** start **

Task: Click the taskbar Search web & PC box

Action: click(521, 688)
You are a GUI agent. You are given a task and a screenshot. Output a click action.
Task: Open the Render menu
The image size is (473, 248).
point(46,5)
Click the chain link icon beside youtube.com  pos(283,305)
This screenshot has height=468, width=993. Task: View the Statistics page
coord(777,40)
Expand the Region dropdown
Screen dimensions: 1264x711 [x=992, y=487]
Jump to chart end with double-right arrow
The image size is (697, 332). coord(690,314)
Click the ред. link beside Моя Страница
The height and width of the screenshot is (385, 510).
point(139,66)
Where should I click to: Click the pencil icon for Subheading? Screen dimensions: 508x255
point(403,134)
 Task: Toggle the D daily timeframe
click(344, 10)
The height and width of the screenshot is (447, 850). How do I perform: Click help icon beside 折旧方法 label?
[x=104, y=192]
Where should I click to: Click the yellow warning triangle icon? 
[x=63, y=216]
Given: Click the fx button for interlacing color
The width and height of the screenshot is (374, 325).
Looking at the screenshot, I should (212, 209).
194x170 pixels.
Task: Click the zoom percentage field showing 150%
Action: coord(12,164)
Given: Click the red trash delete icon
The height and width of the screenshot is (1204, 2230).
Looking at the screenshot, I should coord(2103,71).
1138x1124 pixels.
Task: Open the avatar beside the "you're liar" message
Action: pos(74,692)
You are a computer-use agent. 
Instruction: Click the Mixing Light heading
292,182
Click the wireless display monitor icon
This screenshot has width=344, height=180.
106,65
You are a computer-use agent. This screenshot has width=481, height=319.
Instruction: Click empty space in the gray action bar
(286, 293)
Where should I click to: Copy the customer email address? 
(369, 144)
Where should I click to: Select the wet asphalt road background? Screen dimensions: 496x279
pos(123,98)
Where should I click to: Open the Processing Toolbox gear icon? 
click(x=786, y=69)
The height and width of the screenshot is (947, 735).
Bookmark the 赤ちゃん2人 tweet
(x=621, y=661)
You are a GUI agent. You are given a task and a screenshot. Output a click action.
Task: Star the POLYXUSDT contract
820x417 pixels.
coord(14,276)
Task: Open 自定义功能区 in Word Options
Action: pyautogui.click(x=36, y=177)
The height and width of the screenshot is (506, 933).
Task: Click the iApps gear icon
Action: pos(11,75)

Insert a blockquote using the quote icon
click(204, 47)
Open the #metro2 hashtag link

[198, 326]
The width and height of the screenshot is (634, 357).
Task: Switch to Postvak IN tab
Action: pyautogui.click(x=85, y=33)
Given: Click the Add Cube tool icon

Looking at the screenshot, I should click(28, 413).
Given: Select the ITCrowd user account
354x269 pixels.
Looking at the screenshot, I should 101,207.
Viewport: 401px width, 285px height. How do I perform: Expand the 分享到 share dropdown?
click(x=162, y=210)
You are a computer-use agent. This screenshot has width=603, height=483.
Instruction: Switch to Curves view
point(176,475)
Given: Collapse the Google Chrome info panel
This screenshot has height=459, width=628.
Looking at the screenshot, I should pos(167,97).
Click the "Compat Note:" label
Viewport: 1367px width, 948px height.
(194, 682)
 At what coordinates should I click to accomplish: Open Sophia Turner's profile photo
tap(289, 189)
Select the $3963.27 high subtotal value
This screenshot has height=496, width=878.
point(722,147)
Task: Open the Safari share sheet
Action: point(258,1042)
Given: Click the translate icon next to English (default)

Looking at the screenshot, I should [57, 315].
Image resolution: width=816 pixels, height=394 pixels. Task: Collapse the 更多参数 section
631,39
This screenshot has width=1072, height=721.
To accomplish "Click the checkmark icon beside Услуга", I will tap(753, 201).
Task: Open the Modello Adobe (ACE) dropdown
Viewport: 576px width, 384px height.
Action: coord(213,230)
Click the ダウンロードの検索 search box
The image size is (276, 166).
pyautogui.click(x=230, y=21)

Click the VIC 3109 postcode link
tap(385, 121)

** end **

*SHORT PROBLEM:* Count the lines in the rows above that contain the word "link". Give only the number.

*THE RESULT:* 4